[Opening Dataset excerpts section]
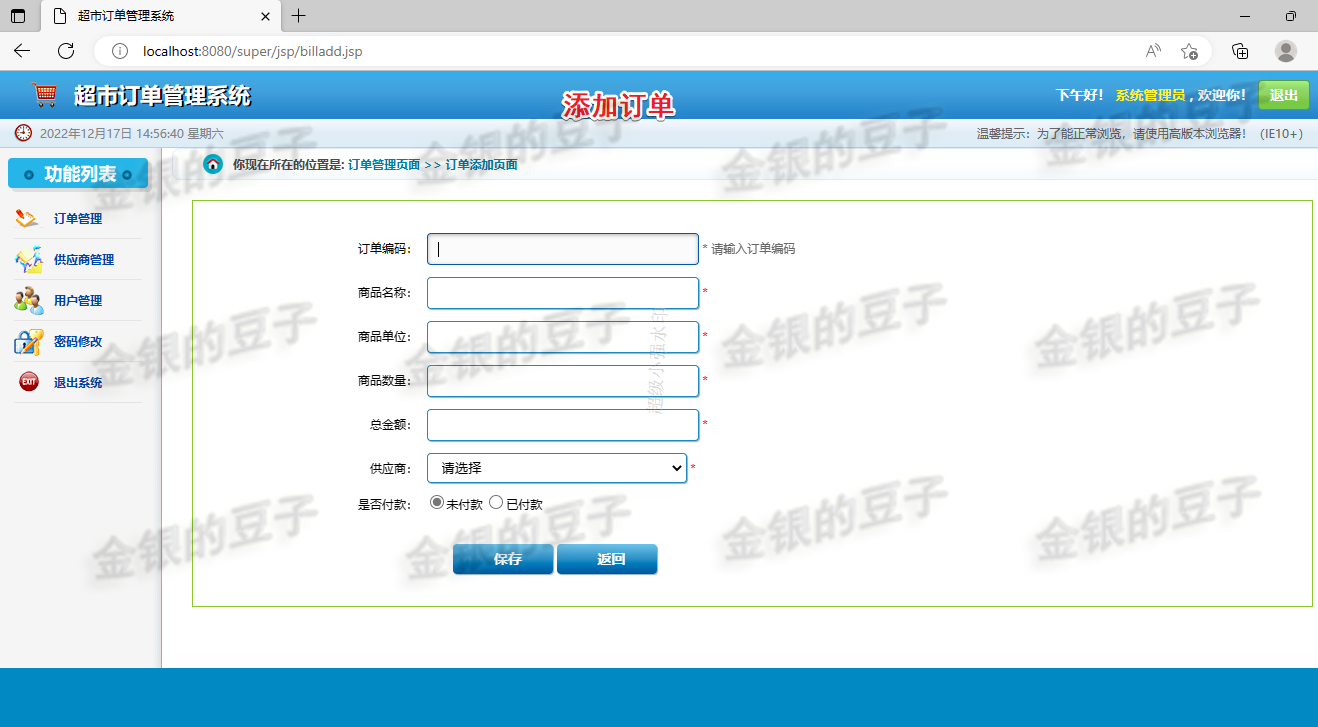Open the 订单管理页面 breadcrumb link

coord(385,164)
[Closing Dataset excerpts section]
[Opening Dataset excerpts section]
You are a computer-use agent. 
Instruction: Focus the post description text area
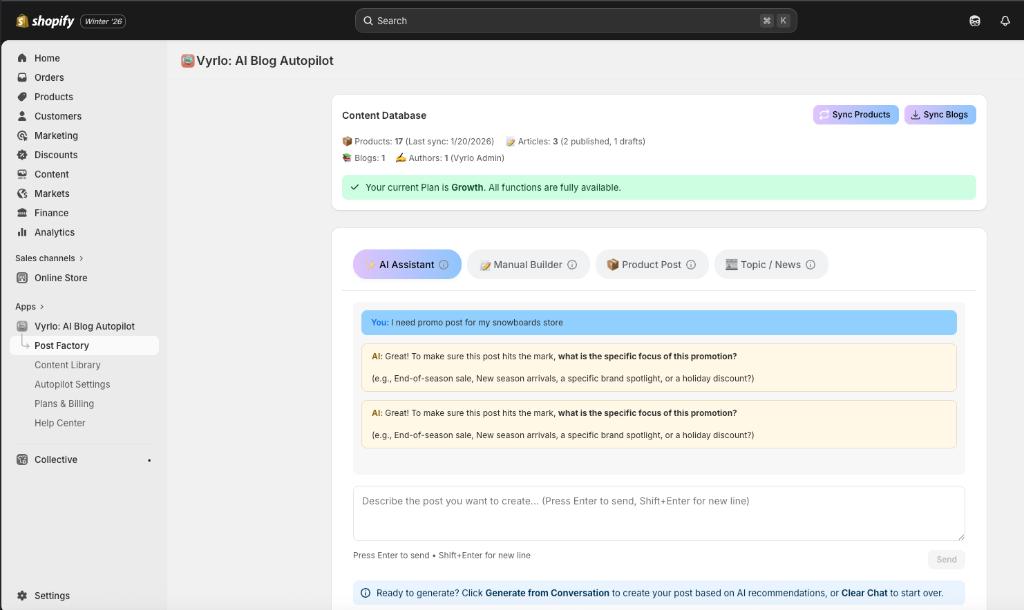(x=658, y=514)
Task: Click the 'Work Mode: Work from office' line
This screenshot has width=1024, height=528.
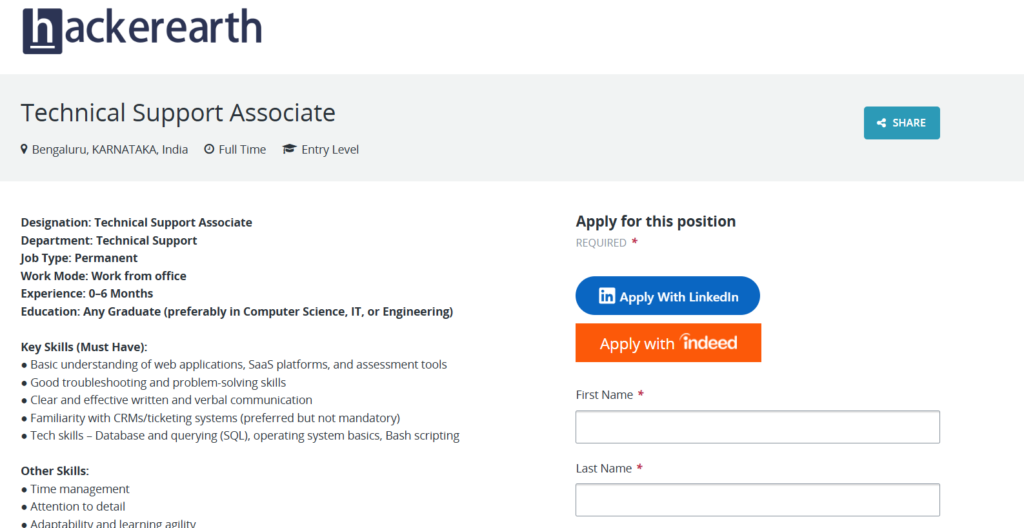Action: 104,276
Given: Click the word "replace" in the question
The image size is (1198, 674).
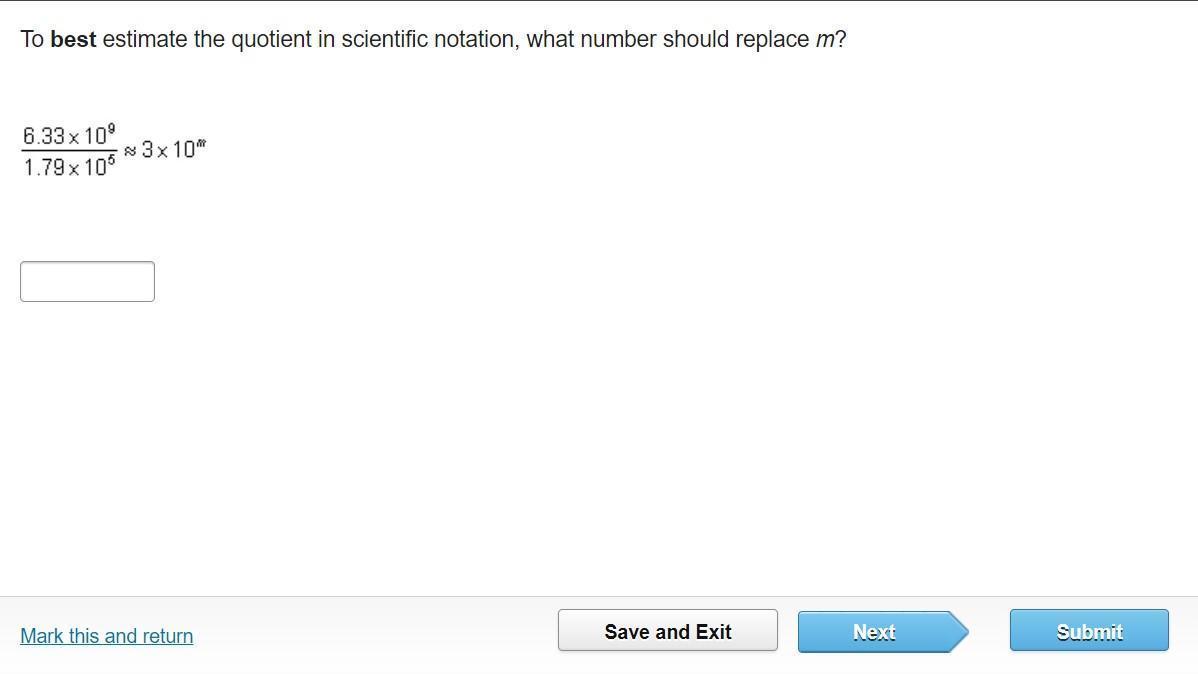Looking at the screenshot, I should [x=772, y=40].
[Closing Dataset excerpts section]
[Opening Dataset excerpts section]
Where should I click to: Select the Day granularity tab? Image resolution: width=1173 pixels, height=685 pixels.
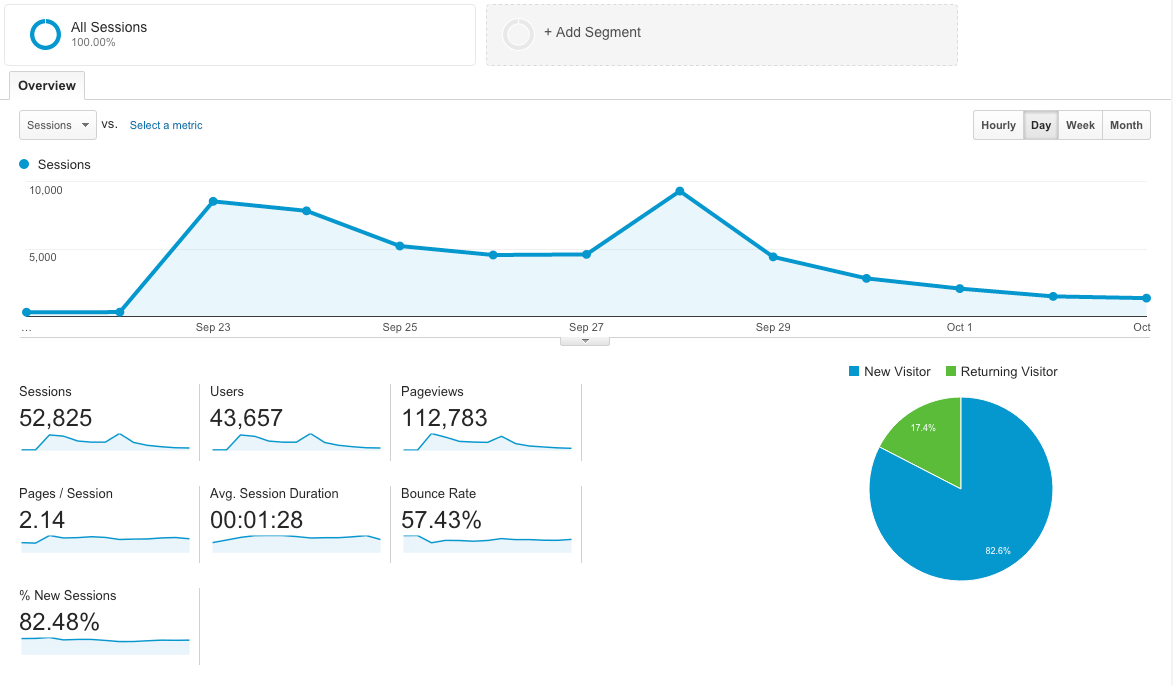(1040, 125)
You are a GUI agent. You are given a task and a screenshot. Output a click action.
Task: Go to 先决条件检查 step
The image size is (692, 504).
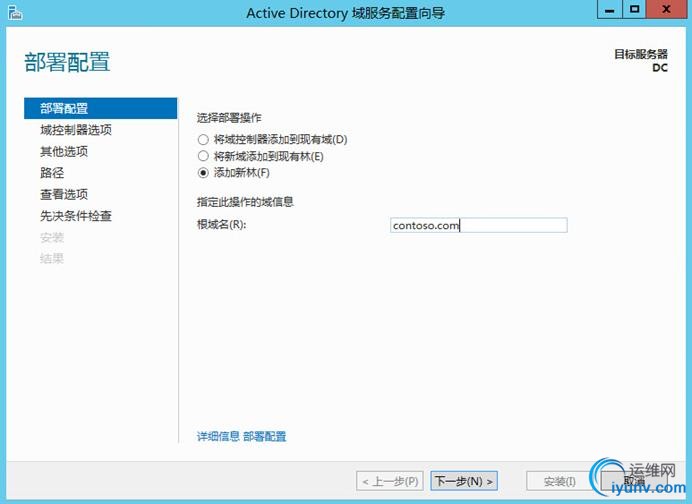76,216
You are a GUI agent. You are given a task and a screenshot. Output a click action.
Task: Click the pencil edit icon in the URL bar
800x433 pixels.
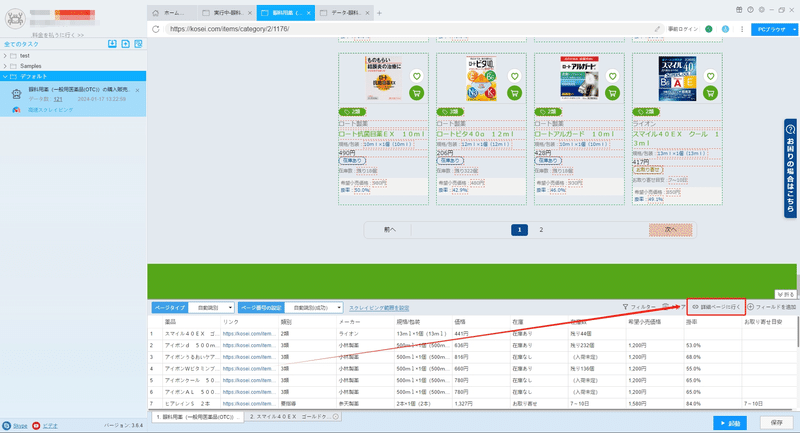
[Closing Dataset excerpts section]
» **Task statement**:
In the listing above, find the line with "You are a computer-use agent." and the line with "Given: Click the". Set down exactly those lines and everything between them, skipping pictures.

» **Written solution**:
You are a computer-use agent. 
Instruction: Focus the post description text area
(x=658, y=514)
Task: Click the 'Work Mode: Work from office' line
This screenshot has width=1024, height=528.
Action: 104,276
Given: Click the word "replace" in the question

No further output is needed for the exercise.